Assuming the time between demand periods is exponentially distributed, the probability that machine $n$ is in a demand period at some time $t$ in the future is
$$p_n=\frac{m_n}{60*h_n}$$
The probability that the three machines are in a demand state of, e.g., {1, 1, 0} (where 0 = no demand, and 1 = demand) is
$$p_1p_2(1-p_3)$$
Calculating the full set of probabilities in R:
Brute-force with expand.grid
library(data.table)
library(Rfast) # for the colprods function
f <- c(20, 25, 40)
h <- c(1, 2, 1)
m <- c(10, 20, 5)
p <- m/(60*h)
states <- t(expand.grid(setNames(rep(list(0:1), length(f)), paste0("n=", seq_along(f)))))
setorder(
cbind(
t(states),
data.frame(
total_demand = colSums(states*f),
probability = colprods(states*p + (1 - states)*(1 - p))
)
), total_demand
)[]
#> n=1 n=2 n=3 total_demand probability
#> 1 0 0 0 0 0.636574074
#> 2 1 0 0 20 0.127314815
#> 3 0 1 0 25 0.127314815
#> 5 0 0 1 40 0.057870370
#> 4 1 1 0 45 0.025462963
#> 6 1 0 1 60 0.011574074
#> 7 0 1 1 65 0.011574074
#> 8 1 1 1 85 0.002314815
Iterative approach
If there are many machines whose flow rates share a common factor (e.g., the flow rates are all integer values), a more efficient algorithm would be to compute the total flow rate by iteratively adding machines.
library(data.table)
f <- c(20, 25, 40)
h <- c(1, 2, 1)
m <- c(10, 20, 5)
p <- cbind(m/60/h, 1 - m/60/h)
dt <- data.table(total_demand = c(0, f[1]), probability = p[1,])
for (i in 2:length(f)) {
dt <- dt[
, .(
probability = c(outer(probability, p[1,])),
total_demand = c(total_demand, total_demand + f[i])
)
][, .(probability = sum(probability)), total_demand]
}
dt
#> total_demand probability
#> 1: 0 0.636574074
#> 2: 20 0.127314815
#> 3: 25 0.127314815
#> 4: 45 0.025462963
#> 5: 40 0.057870370
#> 6: 60 0.011574074
#> 7: 65 0.011574074
#> 8: 85 0.002314815
Using the FFT
For the problem in the question, all flow rates are integer multiples of 5, so the total flow rate can take values only from $\{0,5,10,...,(\sum{f_n})=85\}$, so only 18 bins are needed.
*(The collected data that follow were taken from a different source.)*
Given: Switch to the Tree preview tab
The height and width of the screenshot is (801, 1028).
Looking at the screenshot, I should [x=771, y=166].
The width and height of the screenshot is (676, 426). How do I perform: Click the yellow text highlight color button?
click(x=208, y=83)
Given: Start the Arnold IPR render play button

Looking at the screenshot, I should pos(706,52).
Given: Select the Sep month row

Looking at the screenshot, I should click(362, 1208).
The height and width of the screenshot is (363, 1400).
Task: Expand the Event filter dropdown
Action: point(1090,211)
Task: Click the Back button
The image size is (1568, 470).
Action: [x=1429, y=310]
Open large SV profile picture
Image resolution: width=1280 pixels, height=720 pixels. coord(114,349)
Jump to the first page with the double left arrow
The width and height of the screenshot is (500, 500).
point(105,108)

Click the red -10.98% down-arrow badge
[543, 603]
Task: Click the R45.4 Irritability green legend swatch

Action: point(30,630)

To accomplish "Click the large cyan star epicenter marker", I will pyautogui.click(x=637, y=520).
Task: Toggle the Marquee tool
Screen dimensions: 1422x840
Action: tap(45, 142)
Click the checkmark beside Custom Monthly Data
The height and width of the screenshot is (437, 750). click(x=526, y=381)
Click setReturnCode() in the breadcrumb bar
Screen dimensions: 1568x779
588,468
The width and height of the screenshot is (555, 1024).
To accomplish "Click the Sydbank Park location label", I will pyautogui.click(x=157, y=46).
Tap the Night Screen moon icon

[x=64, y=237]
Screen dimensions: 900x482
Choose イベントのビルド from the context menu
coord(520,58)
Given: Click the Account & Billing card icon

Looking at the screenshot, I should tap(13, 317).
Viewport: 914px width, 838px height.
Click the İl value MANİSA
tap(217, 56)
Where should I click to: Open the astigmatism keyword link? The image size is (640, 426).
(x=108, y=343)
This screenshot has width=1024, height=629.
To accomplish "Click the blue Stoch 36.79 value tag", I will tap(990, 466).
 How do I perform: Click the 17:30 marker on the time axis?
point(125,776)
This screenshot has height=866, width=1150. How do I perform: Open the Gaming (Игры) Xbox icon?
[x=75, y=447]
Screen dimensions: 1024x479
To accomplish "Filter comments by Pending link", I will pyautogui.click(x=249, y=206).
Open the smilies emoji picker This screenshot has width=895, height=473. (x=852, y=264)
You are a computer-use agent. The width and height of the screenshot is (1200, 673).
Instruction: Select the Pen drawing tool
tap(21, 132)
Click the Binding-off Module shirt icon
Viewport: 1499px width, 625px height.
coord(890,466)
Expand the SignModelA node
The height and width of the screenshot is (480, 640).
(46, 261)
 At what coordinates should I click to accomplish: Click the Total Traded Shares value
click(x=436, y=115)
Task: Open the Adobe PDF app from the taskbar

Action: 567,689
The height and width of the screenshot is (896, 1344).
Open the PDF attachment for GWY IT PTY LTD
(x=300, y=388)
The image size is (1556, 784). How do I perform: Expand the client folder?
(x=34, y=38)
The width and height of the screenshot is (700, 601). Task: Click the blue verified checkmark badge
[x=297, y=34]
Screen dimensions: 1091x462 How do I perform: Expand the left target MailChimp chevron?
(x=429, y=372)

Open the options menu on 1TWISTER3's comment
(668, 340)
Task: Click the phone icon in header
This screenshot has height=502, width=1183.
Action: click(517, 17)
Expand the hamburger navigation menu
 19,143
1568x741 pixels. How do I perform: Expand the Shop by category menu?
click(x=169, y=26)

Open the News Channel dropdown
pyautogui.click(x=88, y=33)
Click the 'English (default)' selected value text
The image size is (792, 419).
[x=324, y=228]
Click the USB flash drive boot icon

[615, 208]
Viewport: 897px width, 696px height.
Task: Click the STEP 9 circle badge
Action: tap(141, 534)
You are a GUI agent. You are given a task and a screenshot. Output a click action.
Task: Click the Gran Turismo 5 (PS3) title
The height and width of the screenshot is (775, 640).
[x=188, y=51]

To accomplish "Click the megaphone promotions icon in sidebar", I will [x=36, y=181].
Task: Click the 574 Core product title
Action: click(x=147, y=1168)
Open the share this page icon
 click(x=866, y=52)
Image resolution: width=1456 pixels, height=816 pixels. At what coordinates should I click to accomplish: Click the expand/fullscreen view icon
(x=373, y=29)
If there are a large number of machines whose flow rates do not share a common factor, the number of bins should be selected based on the desired precision, since the output will be discretized into bins ranging from 0 to the maximum possible flow rate.
library(data.table)
f <- c(20, 25, 40)
h <- c(1, 2, 1)
m <- c(10, 20, 5)
n.bins <- 18L
x.hat <- rep(1, n.bins)
p <- m/60/h
idx <- 1 + round((n.bins - 1)/(sumf <- sum(f))*f)
for (i in seq_along(f)) {
y <- numeric(n.bins)
y[idx[i]] <- p[i]
y[1] <- 1 - p[i]
x.hat <- fft(y)*x.hat
}
data.table(
total_demand = seq(0, sumf, length.out = n.bins),
probability = zapsmall(Re(fft(x.hat, TRUE)))/n.bins
)[probability > 0]
#> total_demand probability
#> 1: 0 0.636574056
#> 2: 20 0.127314833
#> 3: 25 0.127314833
#> 4: 40 0.057870389
#> 5: 45 0.025462944
#> 6: 60 0.011574056
#> 7: 65 0.011574056
#> 8: 85 0.002314833